__Excerpt__
"""

Now will go through the above commands and have proper practice to make it in different ways.

Here have tried the “cd ../../” command to comeback two directories, If want to come back one directory we should try “cd ../

8. mv: used to move a file or a directory from one location to another location.

I will check the newWorld directory, if this file has been moved into this or not rather than changing the directory from the current directory.

Yes, It existed in the directory.

9. cp: used to copy a file or a directory.

10. rm: used to remove a file.

11. rmdir: used to remove a directory

So, I’ve tried to remove another directory name as new2

But it failed to remove because the directory is not empty, we have to try another way as “rm -rf“.

Here “r” is recursive mode and “f” is force mode.

12. history: history keeps track of all executed commands.

history -c used to clear the history.

13. echo: used for displaying lines of text or string that are passed as arguments on the command line

If you to continue the text from the next line on the same file, you can use “>>” in the place of “>” which appends the text to the next one.

14. whoami: allows Linux users to see the currently logged-in user.

15. locate: will look for files on your Linux database

14. find: search for the specified files in all of your computer’s directories

As this file we got, now will try with another file.

So, here below output, you can be noticed that it was giving results as so much no file present. It means the file we search was not present there.

After moving to another directory and searching for the file, as we got in this directory that is how find command is helpful if you have more number of file and want to search.

"""

__Given information__
"""

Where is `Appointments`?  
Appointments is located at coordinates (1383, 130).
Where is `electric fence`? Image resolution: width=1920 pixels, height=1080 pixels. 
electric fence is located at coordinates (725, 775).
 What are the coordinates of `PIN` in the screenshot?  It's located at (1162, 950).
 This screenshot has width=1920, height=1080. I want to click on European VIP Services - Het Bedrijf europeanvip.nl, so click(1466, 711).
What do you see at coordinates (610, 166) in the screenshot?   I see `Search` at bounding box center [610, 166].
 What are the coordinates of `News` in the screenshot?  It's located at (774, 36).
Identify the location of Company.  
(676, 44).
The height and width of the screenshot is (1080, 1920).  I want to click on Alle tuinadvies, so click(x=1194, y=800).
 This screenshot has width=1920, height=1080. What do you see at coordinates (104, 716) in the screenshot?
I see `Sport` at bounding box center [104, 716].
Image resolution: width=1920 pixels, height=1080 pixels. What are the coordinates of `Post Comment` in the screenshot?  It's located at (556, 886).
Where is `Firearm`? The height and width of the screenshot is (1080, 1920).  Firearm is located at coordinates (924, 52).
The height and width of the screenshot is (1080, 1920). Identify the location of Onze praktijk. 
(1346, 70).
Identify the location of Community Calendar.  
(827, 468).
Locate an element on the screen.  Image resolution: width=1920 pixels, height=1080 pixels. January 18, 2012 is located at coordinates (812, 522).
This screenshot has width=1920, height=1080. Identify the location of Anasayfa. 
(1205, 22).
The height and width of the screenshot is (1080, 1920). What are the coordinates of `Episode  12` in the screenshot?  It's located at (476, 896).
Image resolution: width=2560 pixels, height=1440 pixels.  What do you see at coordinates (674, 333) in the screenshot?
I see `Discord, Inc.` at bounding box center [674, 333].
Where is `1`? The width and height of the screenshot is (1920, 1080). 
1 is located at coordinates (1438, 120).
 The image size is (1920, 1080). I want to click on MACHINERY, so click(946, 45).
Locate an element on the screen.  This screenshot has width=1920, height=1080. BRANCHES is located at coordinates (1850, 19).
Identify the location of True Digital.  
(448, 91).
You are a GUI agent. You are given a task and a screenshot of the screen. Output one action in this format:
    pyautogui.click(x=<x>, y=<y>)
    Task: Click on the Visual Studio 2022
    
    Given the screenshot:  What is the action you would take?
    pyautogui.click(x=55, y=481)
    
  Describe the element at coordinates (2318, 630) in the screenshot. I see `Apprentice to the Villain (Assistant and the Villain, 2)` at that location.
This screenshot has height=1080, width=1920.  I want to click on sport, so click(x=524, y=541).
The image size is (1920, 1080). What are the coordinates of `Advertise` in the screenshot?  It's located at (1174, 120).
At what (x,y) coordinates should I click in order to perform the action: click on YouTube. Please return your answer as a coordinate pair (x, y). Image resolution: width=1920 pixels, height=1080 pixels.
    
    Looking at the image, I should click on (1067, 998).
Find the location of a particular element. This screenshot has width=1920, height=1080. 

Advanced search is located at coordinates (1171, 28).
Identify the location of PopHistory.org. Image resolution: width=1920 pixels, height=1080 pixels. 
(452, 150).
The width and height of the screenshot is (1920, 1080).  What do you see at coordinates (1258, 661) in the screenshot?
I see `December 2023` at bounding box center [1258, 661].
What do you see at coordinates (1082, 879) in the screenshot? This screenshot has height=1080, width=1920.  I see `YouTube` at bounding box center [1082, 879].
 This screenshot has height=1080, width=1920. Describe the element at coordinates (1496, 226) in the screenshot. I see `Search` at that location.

"""

__Exercises__
A – Based on the Linux commands excerpt, state whether each statement below agrees with it, answering yes or no and quoting the words that decide it: (i) The attempt to remove the directory new2 failed because that directory was not empty. (ii) In "rm -rf", the letter "r" stands for force mode. (iii) Running "history -c" clears the history.
B – Carry the Linux commands excerpt forward from its final sentence.

__Responses in order__
A –
(i) Yes: "But it failed to remove because the directory is not empty"
(ii) No: "Here “r” is recursive mode and “f” is force mode."
(iii) Yes: "history -c used to clear the history."

B –
If we want to search for a file in other directories so we can use “/” to start searching from the root directory of the file system, as shown below.

-type: which type of file

-name: name of the file

The error we got was permission denied to this current user due to we don’t have privilege permission on this directory to search for the file, so we can encounter this error into /dev/null.

In Linux, “/dev/null" is a special device file that discards all data written to it and provides an endless stream of null bytes when read from. It is often used to redirect unwanted output from commands or scripts.

2> is used which indicates a file redirection to send the standard error into this special file, to know more about the file descriptors and relevant topics you can go through here.

16. updatedb: creates and updates the database of file names used by locate

As of now we’ve created a new file and searched the file by using locate

We didn’t get any recently created files, in this scenario we should always update the database to create and update for locate command.

After using updatedb, can search for the exact file with a path.

17. which: allows users to search the list of paths in the $PATH environment variable and outputs the full path of the command specified as an argument

18. man: to display the user manual of any command that we can run on the terminal.

19. alias: lets you create a shortcut name for a command, file name, or any shell text

As shown in the above screenshot, by using the alias command we’ll able to store the commands with the options in one word

Text Editor on Linux command line

  1. nano: Command line text editor

We’ll get the interface where we can write content.

For saving any contents on nano, enter Ctrl+O to save and enter the key to confirm the file name.

Press Ctrl+X to exit from nano.

2. cat: The cat command is a multi-purpose utility in the Linux system. It can be used to create a file, display the content of the file, copy the content of one file to another file, and more.

For writing the contents on file, can try this way by using the cat tool and saving the file by entering ctrl+c on the line which doesn’t want to save out.

3. vim: vim is a free and open-source, screen-based text editor program.

We’ll get the interface where can write content.

For writing, we should get the insert mode by entering the “i” key.

Once we’re done with the context, now will save it.

First, we have to get the command execution area for that press the “ESC” key after coming out of the insert mode.

Then write “w” to write out (save) and “q” for quite the vim interface.

I hope you’ve learned and enjoyed this Walkthrough.